I would like to plot the likelihood function of a size 1000 weibull sample with a sequence of shape parameter theta. I have used standardised weibull so the scale lambda is 1. However the output is a horizontal straight line.
n<-1000
lik <- function(theta, x){
K<- length(theta)
n<- length(x)
out<- rep(0,K)
for(k in 1:K){
out[k] <- prod(dweibull(x, shape= theta[k], scale=1))
}
return(out)
}
theta<-seq(0.01, 10, by = 0.01)
x <- rweibull(n, shape= 0.5, scale= 1)
plot(theta, lik(theta, x), type="l", lwd=2)
There is nothing really wrong about what you have done but computers struggle to calculate the product of many small numbers and so can end up as zero (even 0.99^1000 = 4^-5).

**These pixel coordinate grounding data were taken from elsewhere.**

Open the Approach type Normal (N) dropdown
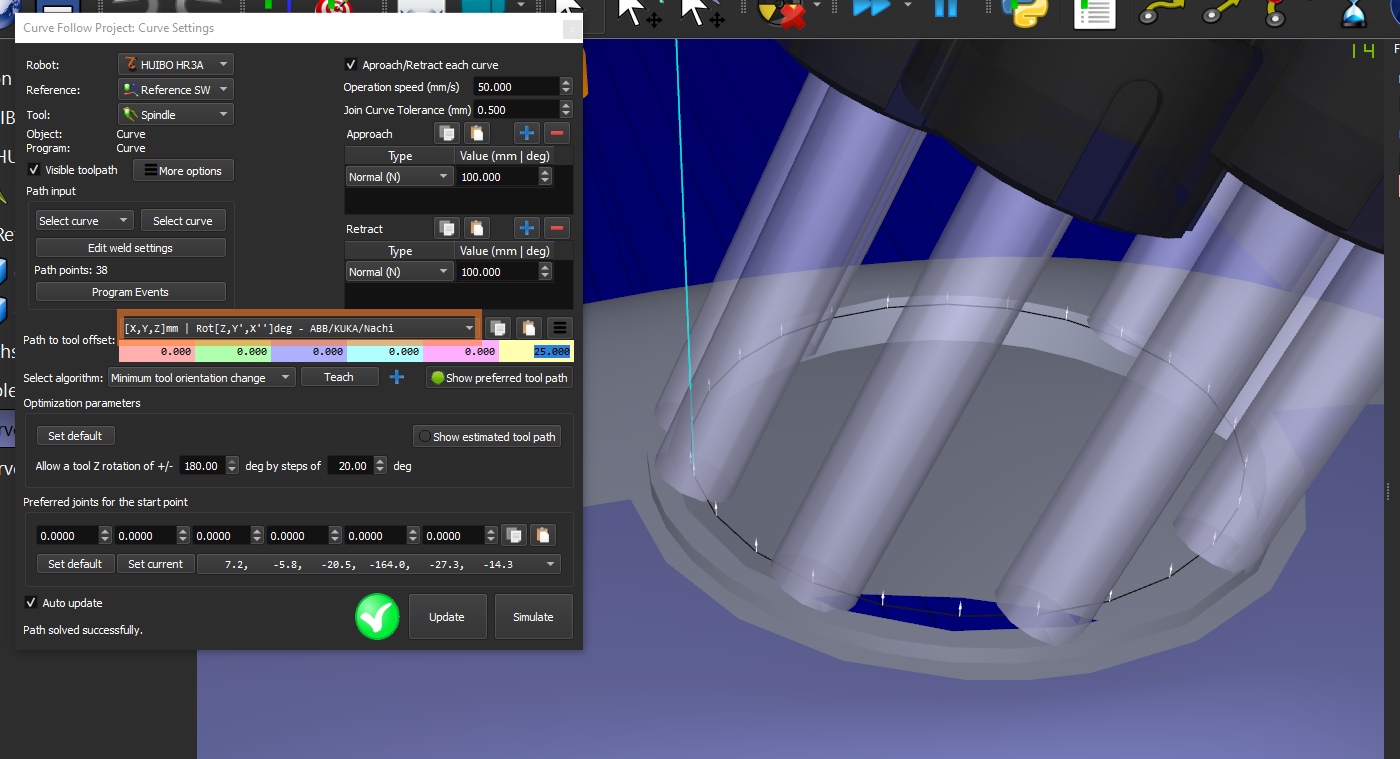 click(399, 177)

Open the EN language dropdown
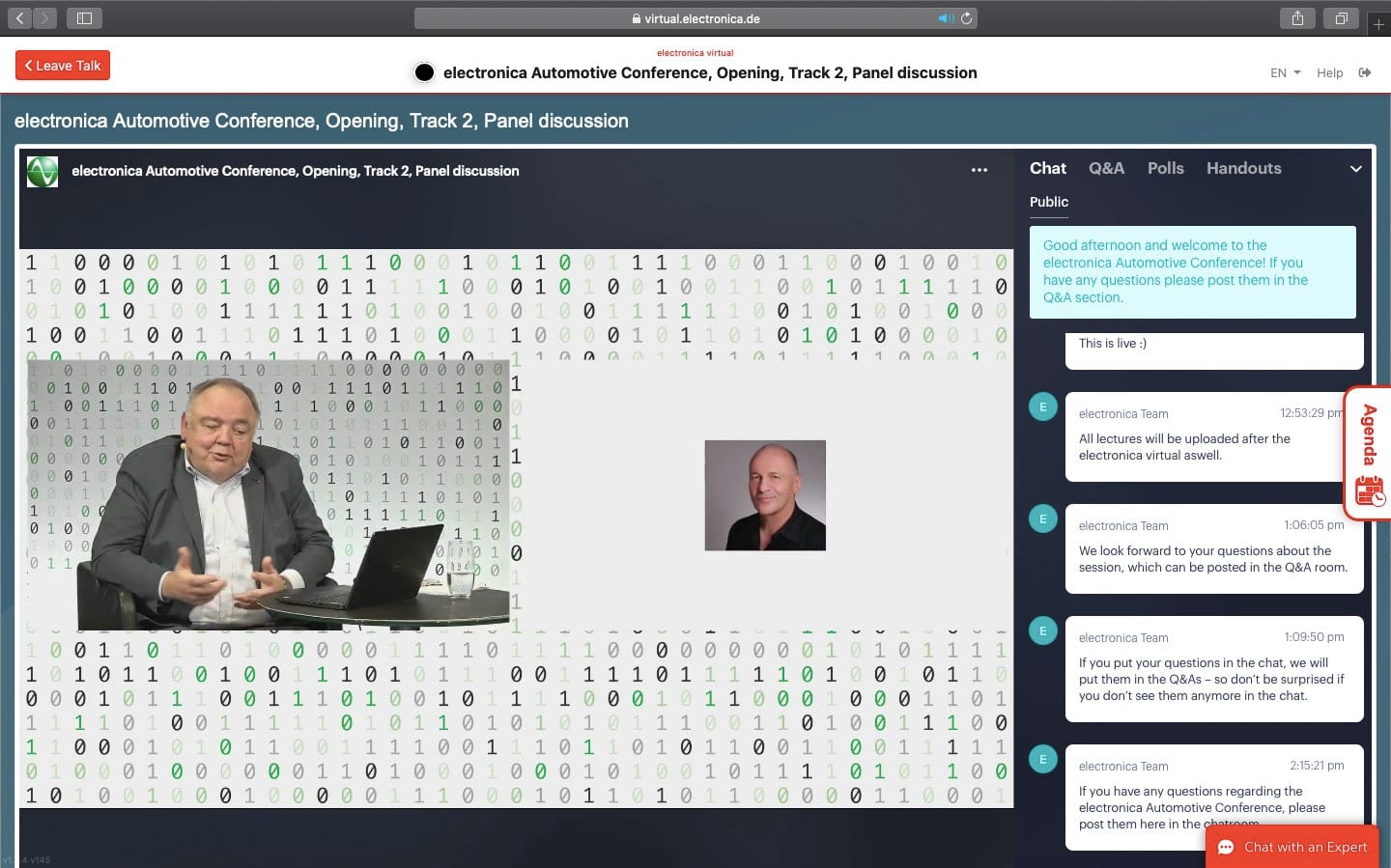click(x=1285, y=72)
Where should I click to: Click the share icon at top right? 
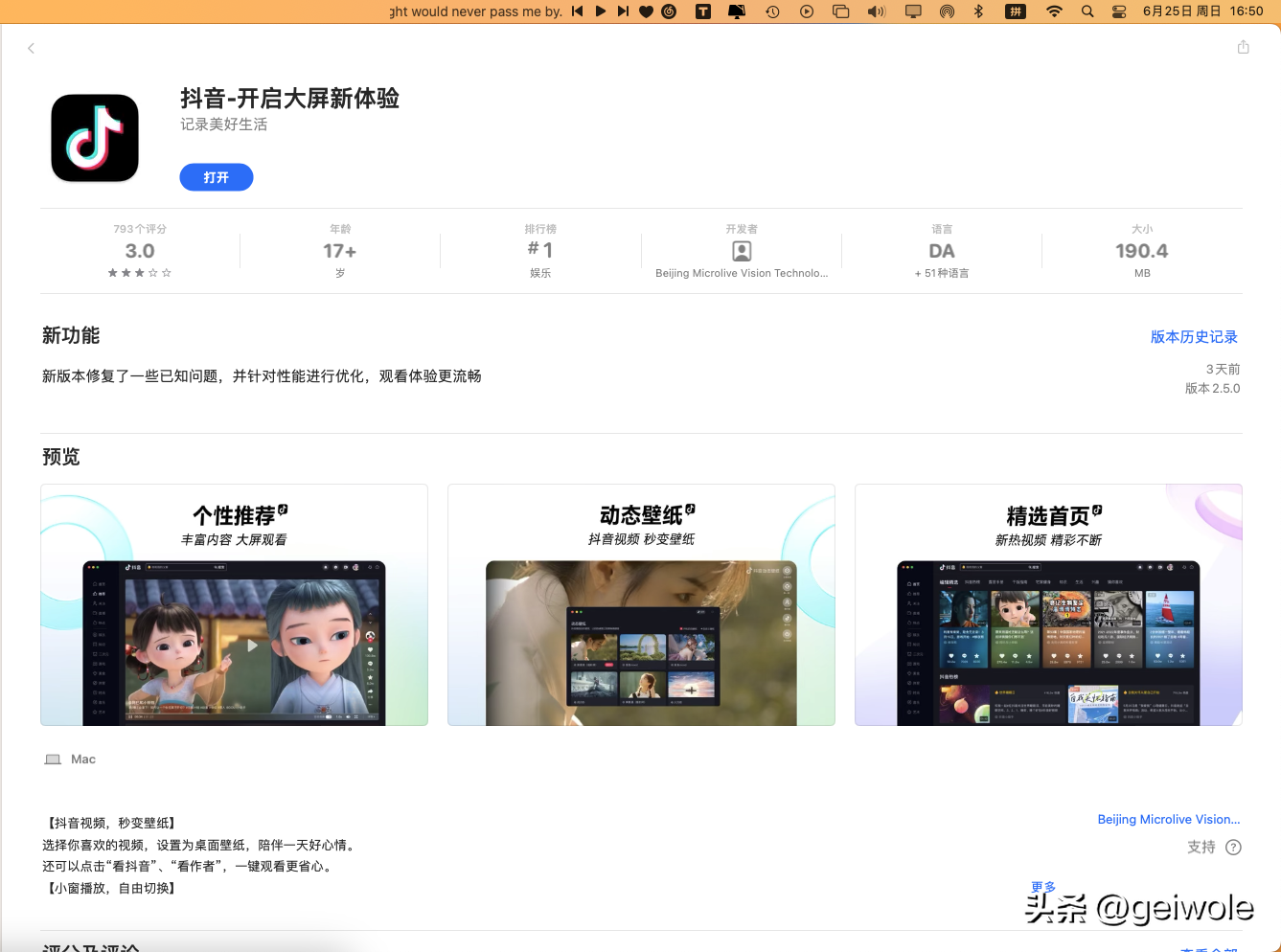[x=1243, y=46]
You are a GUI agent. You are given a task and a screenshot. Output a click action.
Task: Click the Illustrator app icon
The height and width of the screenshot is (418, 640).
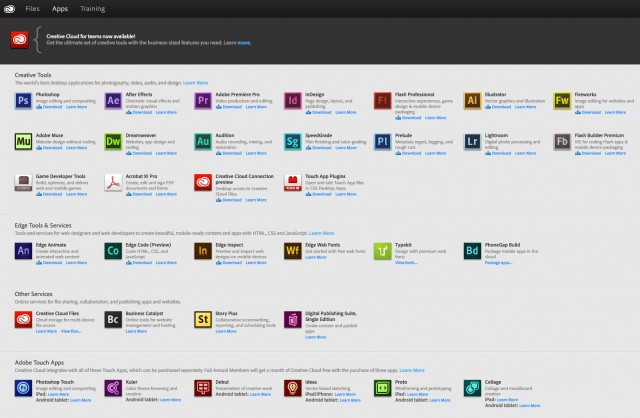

And so it is easier to log transform and then sum. (As the log transform is a monotonic increasing function maximising the log-likelihood is the same as maximising the likelihood).Thus change
prod(dweibull(x, shape= theta[k], scale=1))
to
sum(dweibull(x, shape= theta[k], scale=1, log=TRUE))
The other minor change is to plot the likelihood witihin a reasonable range of theta so that
you can see the curve.
Working code:
set.seed(1)
n<-1000
lik <- function(theta, x){
K <- length(theta)
n <- length(x)
out <- rep(0,K)
for(k in 1:K){
out[k] <- sum(dweibull(x, shape= theta[k], scale=1, log=TRUE))
}
return(out)
}
popTheta = 0.5
theta = seq(0.01, 1.5, by = 0.01)
x = rweibull(n, shape=popTheta, scale= 1)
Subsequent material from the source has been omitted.